1. Zika virus will harm your baby
- Researchers agree that the virus causes microencephaly and other neurological birth defects, but the incidence is unknown. They only know at this point that there was a 20 fold increase in microencephaly cases in Brazil in Zika infected newborns. Guillain-Barre Syndrome has also been reported but the relationship to Zika is not known.
2. All mosquitoes carry diseases
- Wrong! Only fresh water species of mosquitoes pose a potential health risk to humans.
3. There is no way to prevent Zika virus
- Wrong! The best method of handling the spread of Zika is through prevention. We must be most diligent now as the raining season approaches. Such prevention methods include:
- Staying away from mosquito hot spots
- Wearing protective clothing such as long sleeves and trousers
- Clear breeding grounds e.g. stagnant water
- Using condoms when having sexual intercourse or abstinence
- Use insect repellents. Not just any insect repellents! Take note to use repellents that contain at least 20% DEET, picaridin, oil of lemon eucalytpus, or IR3535. Products containing these ingredients that are available in Singapore include Off! and Elven Guard. Other forms of insect repellents containing ingredients such as citronella, cedar, peppermint, lemongrass, lavender, and geranium do not have strong clinical evidence in efficacy.
4. DEET kills mosquitoes
- Wrong! DEET repels mosquitoes by interfering with the neurons and receptors on the antennae and mouth-parts of the mosquitoes that detect chemicals like lactic acid and carbon dioxide on our skin.
5. Higher percentage of DEET means better protection
- Wrong! Higher percentage of DEET means longer protection. E.g. 2% will give 2 hour protection whereas 15% will give 5 hours.
6. Zika virus can be transmitted via water consumption
- Wrong! Zika virus is mainly transmitted from the Aedes mosquito to human. It can also be sexually transmitted via semen, but is not considered a sexually transmitted disease.
7. I live next to ponds, swamps, and lakes so I am more at risk of Zika due to close proximity to their breeding grounds
- Wrong! The Aedes mosquitoes do not breed in wetlands. These types of moquitoes are 'urban' mosquitoes and they rely on humans for survival. They are typical day biters and are drawn to stagnant waters. They tend to lay their eggs in shallow waters and it only takes 5 days for the larvae to develop into adult mosquitoes. So it's essential to get rid of stagnant water!!
8. I am not pregnant or thinking of becoming pregnant therefore Zika does not affect me
- Although most serious health risks of Zika pertain to pregnant women or women of child bearing age due to its link to microencephaly, this is an issue that every citizen should be vigilant about in prevention.

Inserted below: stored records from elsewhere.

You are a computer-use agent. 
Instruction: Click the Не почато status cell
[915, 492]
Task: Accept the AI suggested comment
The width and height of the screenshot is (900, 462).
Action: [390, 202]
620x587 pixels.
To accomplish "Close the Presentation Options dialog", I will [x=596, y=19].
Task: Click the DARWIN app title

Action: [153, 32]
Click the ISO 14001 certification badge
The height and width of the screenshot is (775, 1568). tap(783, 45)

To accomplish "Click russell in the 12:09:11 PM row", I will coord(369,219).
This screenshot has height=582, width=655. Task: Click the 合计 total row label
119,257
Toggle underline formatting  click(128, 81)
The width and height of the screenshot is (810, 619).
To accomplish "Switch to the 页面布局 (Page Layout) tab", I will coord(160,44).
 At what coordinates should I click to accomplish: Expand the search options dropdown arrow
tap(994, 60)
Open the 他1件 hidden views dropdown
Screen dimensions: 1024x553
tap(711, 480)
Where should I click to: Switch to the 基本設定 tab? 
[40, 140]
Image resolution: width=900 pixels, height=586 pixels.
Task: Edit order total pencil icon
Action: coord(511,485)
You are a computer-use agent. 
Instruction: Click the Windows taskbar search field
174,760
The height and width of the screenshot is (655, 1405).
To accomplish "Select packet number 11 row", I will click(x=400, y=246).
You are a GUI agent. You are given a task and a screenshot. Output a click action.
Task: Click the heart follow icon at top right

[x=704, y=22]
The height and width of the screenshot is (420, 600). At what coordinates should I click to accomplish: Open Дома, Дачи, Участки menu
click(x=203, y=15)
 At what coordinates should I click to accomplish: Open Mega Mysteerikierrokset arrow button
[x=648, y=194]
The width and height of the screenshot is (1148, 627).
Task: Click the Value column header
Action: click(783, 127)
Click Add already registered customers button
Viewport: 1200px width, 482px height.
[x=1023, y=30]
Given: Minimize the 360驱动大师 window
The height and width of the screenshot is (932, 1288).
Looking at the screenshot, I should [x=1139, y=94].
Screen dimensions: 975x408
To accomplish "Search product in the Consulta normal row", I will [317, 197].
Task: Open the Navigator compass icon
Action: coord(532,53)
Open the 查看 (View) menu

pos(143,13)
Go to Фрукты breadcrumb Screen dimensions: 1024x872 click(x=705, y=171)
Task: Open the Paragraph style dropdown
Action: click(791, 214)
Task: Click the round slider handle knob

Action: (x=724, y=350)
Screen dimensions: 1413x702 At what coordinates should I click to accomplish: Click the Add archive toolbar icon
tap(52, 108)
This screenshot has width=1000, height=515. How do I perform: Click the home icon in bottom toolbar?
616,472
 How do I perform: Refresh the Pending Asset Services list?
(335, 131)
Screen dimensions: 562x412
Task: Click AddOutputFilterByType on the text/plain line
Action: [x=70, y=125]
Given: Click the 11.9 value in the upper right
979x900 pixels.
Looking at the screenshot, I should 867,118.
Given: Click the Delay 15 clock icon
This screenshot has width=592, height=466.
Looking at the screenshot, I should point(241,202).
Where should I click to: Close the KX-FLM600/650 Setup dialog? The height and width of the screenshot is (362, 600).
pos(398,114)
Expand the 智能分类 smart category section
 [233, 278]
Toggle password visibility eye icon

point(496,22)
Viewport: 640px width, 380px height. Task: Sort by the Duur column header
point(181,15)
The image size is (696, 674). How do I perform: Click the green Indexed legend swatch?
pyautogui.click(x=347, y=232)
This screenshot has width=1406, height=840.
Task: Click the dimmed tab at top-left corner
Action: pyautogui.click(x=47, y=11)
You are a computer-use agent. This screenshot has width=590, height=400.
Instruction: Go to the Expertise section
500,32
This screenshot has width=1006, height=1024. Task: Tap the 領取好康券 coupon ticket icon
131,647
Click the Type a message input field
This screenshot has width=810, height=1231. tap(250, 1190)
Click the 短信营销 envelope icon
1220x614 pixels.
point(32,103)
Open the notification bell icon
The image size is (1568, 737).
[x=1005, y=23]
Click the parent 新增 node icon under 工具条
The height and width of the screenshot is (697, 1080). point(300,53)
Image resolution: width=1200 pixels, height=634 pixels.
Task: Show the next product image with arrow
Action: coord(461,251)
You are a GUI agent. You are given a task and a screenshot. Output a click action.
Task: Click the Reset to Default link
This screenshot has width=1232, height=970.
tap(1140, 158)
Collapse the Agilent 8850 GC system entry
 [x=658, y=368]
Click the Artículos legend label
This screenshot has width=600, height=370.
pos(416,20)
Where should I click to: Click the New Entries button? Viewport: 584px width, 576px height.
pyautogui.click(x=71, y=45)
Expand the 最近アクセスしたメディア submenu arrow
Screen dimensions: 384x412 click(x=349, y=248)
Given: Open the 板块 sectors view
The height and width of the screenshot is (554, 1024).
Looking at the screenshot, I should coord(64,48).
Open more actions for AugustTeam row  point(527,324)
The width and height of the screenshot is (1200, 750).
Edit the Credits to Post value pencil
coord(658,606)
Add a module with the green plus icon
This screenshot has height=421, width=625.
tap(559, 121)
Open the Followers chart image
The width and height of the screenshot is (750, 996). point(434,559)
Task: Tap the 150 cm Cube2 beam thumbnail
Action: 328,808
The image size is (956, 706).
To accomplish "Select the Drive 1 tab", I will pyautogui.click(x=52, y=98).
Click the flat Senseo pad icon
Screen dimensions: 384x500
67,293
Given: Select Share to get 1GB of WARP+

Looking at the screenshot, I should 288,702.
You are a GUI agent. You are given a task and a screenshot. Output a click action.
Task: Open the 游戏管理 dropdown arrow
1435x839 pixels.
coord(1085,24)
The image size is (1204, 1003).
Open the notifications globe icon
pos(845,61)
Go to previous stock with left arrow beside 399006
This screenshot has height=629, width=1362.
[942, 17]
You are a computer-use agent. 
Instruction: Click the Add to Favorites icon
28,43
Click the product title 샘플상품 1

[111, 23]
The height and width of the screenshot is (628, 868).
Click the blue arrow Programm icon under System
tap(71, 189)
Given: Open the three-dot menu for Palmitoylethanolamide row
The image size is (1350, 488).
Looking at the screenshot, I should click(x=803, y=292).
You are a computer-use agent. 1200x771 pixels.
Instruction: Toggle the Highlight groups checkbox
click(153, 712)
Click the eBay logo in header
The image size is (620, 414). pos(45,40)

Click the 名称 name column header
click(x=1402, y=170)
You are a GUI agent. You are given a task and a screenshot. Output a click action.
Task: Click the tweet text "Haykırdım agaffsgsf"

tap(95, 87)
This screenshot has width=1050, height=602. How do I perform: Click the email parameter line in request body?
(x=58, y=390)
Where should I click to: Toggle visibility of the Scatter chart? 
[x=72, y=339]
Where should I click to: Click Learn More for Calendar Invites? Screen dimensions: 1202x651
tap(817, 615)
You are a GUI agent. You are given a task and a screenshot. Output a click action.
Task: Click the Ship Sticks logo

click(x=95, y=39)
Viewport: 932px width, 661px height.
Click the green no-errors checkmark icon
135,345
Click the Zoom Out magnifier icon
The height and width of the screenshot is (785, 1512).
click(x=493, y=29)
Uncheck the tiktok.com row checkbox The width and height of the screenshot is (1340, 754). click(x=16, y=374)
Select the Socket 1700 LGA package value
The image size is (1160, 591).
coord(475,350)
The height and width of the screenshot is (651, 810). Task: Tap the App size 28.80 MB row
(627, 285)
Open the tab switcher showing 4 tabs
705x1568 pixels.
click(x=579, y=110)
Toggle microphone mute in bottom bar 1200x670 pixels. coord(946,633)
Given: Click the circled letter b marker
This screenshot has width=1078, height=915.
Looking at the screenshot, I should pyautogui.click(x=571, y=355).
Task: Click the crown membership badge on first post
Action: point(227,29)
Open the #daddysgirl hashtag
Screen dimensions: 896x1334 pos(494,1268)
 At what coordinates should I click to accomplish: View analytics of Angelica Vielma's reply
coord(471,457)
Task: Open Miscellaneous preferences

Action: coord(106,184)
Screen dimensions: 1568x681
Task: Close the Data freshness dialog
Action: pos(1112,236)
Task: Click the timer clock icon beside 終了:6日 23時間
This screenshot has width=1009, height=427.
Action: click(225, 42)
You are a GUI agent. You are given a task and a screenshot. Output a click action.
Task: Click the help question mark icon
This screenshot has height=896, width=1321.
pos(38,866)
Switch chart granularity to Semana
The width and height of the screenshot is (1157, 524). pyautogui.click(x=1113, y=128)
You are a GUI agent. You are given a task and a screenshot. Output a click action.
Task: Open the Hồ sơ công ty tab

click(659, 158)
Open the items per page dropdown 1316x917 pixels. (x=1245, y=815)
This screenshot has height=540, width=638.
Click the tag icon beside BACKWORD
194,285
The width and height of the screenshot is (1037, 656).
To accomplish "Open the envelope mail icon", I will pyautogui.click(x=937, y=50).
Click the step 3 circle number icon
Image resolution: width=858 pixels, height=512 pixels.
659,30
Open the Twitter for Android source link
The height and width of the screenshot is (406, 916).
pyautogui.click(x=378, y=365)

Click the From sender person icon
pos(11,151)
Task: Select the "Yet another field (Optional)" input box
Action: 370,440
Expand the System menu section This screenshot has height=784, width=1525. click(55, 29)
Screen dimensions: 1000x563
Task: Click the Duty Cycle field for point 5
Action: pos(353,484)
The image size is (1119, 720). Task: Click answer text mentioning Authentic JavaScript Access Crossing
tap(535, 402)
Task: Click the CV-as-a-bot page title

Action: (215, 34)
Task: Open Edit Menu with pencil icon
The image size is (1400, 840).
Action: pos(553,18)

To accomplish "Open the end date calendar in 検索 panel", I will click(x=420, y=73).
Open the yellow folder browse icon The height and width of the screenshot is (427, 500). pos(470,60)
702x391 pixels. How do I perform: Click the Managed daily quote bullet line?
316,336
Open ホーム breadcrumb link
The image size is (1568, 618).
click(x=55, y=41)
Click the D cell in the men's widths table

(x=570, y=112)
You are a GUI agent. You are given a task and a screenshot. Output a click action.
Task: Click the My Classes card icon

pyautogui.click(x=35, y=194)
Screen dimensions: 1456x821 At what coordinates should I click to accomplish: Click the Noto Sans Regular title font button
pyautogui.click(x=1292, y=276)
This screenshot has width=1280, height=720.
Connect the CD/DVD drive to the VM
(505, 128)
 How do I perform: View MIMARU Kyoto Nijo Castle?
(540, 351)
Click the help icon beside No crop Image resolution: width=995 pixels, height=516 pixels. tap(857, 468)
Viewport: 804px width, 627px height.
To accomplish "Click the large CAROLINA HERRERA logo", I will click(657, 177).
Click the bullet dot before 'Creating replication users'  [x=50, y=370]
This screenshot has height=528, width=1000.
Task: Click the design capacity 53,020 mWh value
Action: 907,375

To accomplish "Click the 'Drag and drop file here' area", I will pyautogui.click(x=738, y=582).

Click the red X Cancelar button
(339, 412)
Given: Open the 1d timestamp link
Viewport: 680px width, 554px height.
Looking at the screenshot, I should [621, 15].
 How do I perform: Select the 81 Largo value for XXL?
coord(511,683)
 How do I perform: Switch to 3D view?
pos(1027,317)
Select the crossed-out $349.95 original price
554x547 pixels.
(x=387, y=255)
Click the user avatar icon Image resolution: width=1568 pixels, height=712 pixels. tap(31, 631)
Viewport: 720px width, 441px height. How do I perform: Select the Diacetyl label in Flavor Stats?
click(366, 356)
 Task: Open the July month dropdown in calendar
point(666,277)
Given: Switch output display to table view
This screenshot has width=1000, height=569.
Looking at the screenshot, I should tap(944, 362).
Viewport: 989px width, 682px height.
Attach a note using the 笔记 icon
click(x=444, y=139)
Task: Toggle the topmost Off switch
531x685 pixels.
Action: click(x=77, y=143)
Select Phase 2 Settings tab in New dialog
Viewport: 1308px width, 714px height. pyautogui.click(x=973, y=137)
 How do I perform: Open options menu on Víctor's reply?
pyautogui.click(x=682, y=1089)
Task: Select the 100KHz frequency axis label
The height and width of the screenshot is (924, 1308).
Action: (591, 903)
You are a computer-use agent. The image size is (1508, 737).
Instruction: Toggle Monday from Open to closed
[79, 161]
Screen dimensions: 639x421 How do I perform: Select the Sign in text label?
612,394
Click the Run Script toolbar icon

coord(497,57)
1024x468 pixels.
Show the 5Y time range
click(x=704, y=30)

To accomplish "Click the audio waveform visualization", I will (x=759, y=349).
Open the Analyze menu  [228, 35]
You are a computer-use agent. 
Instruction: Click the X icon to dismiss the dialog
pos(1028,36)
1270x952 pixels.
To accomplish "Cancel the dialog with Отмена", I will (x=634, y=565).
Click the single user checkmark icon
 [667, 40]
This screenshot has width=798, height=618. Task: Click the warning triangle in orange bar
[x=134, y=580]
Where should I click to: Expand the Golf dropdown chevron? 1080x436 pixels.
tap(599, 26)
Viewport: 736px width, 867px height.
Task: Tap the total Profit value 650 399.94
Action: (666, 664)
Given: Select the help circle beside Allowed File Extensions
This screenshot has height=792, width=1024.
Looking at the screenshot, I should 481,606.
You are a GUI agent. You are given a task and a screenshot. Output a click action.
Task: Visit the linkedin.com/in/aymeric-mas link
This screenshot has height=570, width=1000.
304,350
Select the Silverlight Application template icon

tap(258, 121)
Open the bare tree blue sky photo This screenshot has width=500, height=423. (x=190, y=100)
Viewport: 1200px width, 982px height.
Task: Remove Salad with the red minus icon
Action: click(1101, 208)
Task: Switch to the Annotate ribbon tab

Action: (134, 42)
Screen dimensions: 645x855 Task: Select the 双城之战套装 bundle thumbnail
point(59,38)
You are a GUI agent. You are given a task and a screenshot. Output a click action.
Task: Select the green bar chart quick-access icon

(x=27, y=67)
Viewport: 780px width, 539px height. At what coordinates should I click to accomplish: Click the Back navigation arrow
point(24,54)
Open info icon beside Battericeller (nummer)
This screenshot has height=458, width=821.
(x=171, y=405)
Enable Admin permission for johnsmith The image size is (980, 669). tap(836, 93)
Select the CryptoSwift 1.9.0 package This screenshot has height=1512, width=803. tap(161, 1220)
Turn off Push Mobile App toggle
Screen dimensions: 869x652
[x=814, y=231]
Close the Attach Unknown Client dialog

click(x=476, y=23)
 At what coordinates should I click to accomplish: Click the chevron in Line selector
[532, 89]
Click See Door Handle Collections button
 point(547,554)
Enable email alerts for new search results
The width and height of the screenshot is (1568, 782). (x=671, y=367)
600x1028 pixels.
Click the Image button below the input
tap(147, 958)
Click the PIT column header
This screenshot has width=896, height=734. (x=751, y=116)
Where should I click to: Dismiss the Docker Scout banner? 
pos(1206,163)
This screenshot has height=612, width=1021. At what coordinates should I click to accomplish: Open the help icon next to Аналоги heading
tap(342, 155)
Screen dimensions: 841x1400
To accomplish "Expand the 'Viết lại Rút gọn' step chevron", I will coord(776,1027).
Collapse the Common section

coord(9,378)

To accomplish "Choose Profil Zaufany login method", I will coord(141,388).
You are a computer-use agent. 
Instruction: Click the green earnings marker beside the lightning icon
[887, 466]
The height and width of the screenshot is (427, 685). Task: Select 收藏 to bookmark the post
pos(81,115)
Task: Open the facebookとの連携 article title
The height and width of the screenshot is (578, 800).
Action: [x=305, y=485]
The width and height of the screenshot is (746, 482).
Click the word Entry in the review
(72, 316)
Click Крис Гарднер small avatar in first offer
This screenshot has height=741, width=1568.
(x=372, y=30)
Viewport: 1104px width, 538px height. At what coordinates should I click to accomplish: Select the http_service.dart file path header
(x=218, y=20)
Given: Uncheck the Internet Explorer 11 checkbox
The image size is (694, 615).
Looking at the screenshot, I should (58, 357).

If one mosquito bites and infects you with Zika virus, that mosquito carries the infection and can bite another. Keep this in mind!
9. My pets are at risk of Zika
- There is no evidence that Zika affects anyone other than mosquitoes and humans.
Hope this is useful. Remember to do your part and protect yourself, your family and your community. Remember: It is not the mosquito moving the virus, it is the people!